ABIMDE
A área de defesa necessita estar alinhada sempre com tecnologias novas. Prova disso são os projetos estratégicos do governo brasileiro, como a aquisição de 36 caças suecos Gripen para substituir os atuais caças da Força Aérea Brasileira (FAB), e o desenvolvimento, pela Marinha do Brasil, do primeiro submarino de propulsão nuclear do Hemisfério Sul. Para o ministro da Defesa, Jaques Wagner, esses projetos fazem parte de uma nova visão de governo, que vê na indústria da defesa um estímulo ao desenvolvimento científico e tecnológico brasileiro.
De acordo com o ministro, a decisão do governo brasileiro pelas parcerias com os governos da França, para o desenvolvimento do submarino nuclear, e da Suécia, no caso da aquisição dos caças Gripen, levou em conta, sobretudo, a garantia de transferência de tecnologia.
"A indústria de defesa é uma grande propulsora de inovação e de tecnologia. Contou muito - no caso do Gripen e também no caso francês - ter essa garantia da transferência de tecnologia. Porque o Brasil não quer ser só um comprador de produtos militares, ele quer ser também produtor. A própria indústria de defesa ganha um novo contorno e se desenvolve mais," afirmou o ministro.
Jaques Wagner enfatizou que possuir equipamentos com esse nível de avanço tecnológico é fundamental para um País que possui mais de 8 mil quilômetros de costa litorânea e que precisa zelar pela sua soberania. "Hoje vale mais a pena termos um grande equipamento do que um contingente muito grande. Um equipamento moderno, que tem uma capacidade de dissuasão, é melhor, já que a nossa ideia não é guerrear, sempre é se defender e se proteger, garantindo sempre a nossa soberania e podendo, inclusive, contribuir com outros povos."

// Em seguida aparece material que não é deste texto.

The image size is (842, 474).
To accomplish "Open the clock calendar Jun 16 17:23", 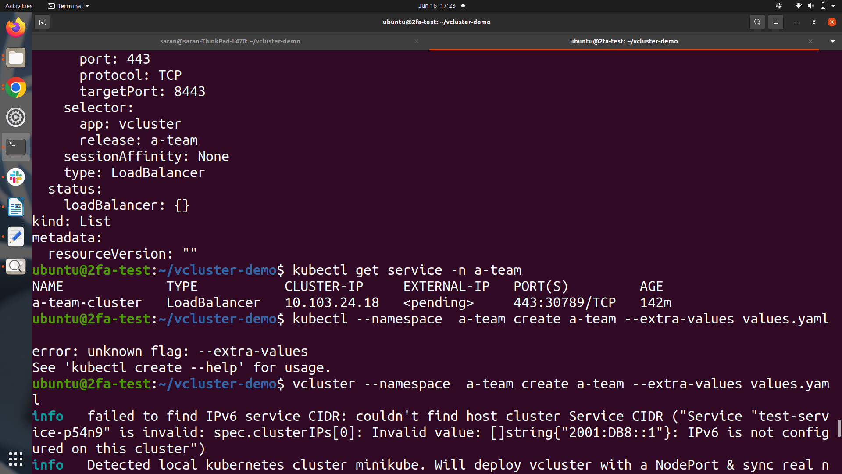I will [x=436, y=6].
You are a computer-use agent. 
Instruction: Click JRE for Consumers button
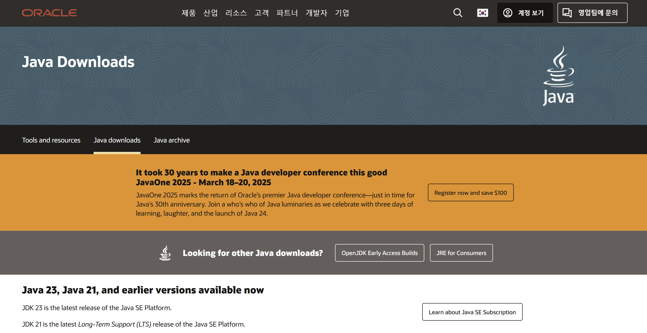point(461,253)
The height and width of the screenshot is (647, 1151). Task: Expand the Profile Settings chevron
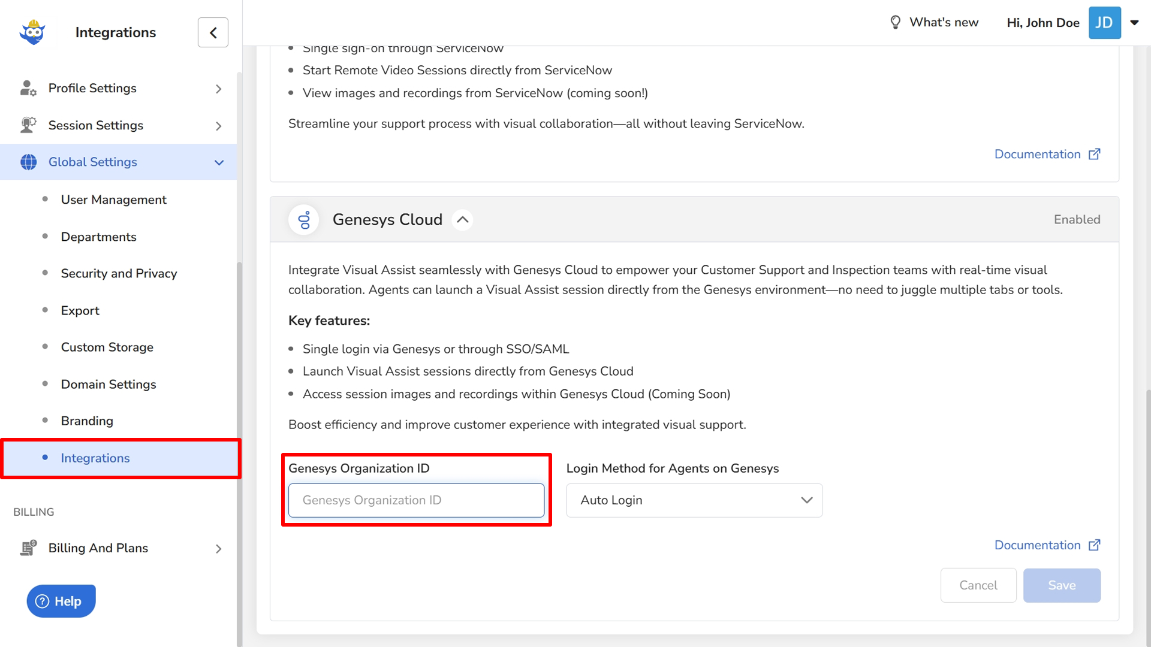click(219, 89)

Em agosto, os governos brasileiro e sueco assinaram o contrato de financiamento - a juros reduzidos - que permitirá a aquisição e o desenvolvimento dos caças Gripen no Brasil, a etapa final para o início da fabricação dos novos aviões. O próximo passo é o envio, até o final de 2015, de 250 cientistas e engenheiros brasileiros para a Suécia para treinamento e conhecimento da tecnologia. Segundo Wagner, a absorção dessa tecnologia será estratégica para a empresa brasileira, que já exporta aviões e produtos aeroespaciais para o mundo todo.

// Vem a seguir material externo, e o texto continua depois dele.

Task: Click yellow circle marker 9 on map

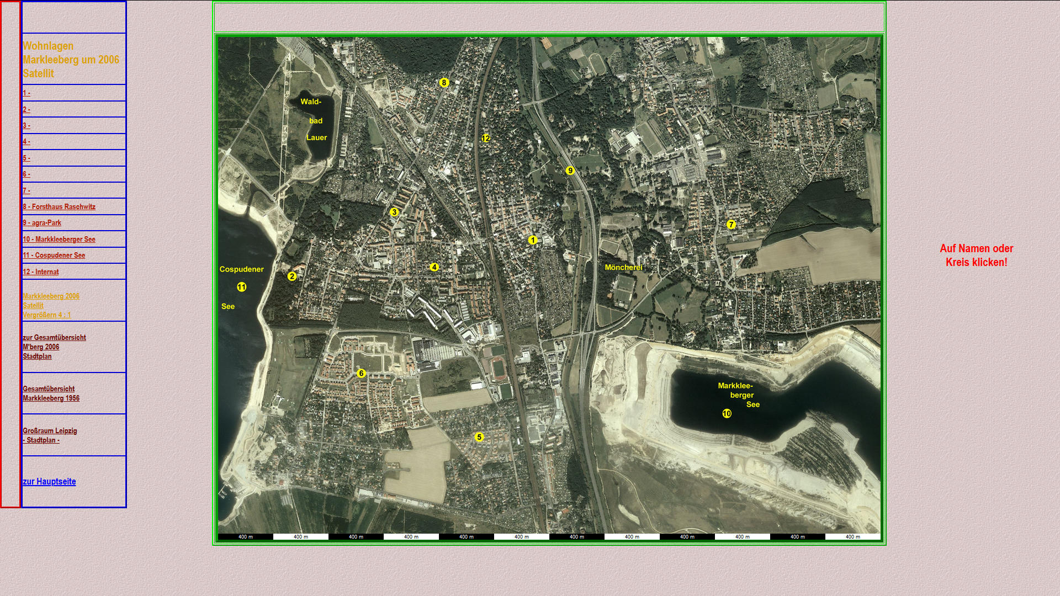Action: click(570, 171)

Já o programa de desenvolvimento de submarinos prevê, além da construção de um submarino de propulsão nuclear, mais quatro convencionais. Esses últimos estão sendo construídos em parceria com os franceses, com previsão de entrega entre 2018 e 2022. Quanto ao de propulsão nuclear, ele deve começar a ser produzido a partir de 2017, segundo informações da Marinha brasileira. A parceria com a França prevê a transferência da tecnologia de construção do casco de submarino.